Por muito tempo eu brinquei. A música começa a tocar e o caminhar em volta delas é lento. Passo a passo analiso as minhas opções. Repentinamente a música para e eu pulo na cadeira mais próxima junto de outros - menos duas pessoas estão presentes na roda.

A cada ritmo diferente, menos cadeiras para um número proporcionalmente maior de pessoas. As opções diminuem com o tempo. A concorrência aumenta. Quando percebemos, já estamos no nervosismo absoluto da última cadeira. "Será que é agora que eu ganho? Encontrei a minha cadeira?".

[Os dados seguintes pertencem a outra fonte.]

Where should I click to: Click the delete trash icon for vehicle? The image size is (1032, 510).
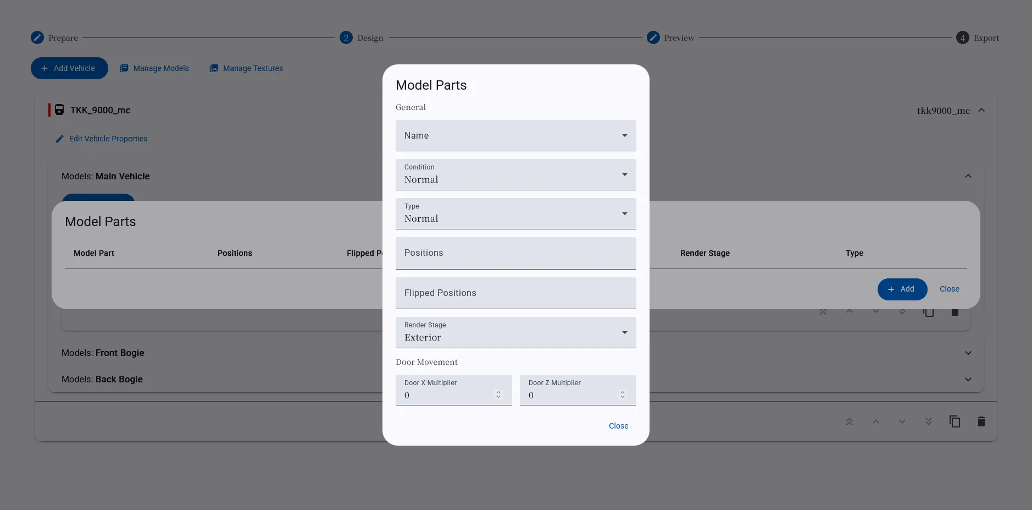tap(981, 421)
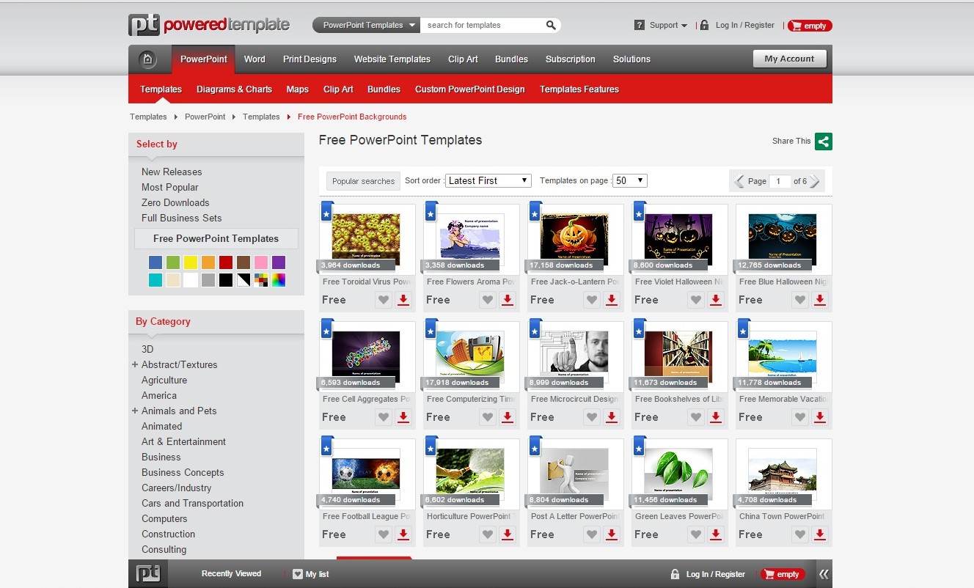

Enquanto a música toca, penso nas possibilidades. Será que o marceneiro foi cuidadoso? Será que existe chances da cadeira se partir ao me sentar? Será que durará até o final da festa? Será confortável? Dizem que as cadeiras com objetos pessoais possuem dono, porém, nada impede que outras pessoas sentem-se nelas. É preciso estar atento - os bens materiais podem se perder com o descuido.

Certa vez, meu avô construiu uma cadeira. Escolheu o material que seria utilizado. Separou bem e planejou tudo minuciosamente. Deu detalhes curvos para as beiradas. Revestiu de couro o assento. Tudo estava nos trincos.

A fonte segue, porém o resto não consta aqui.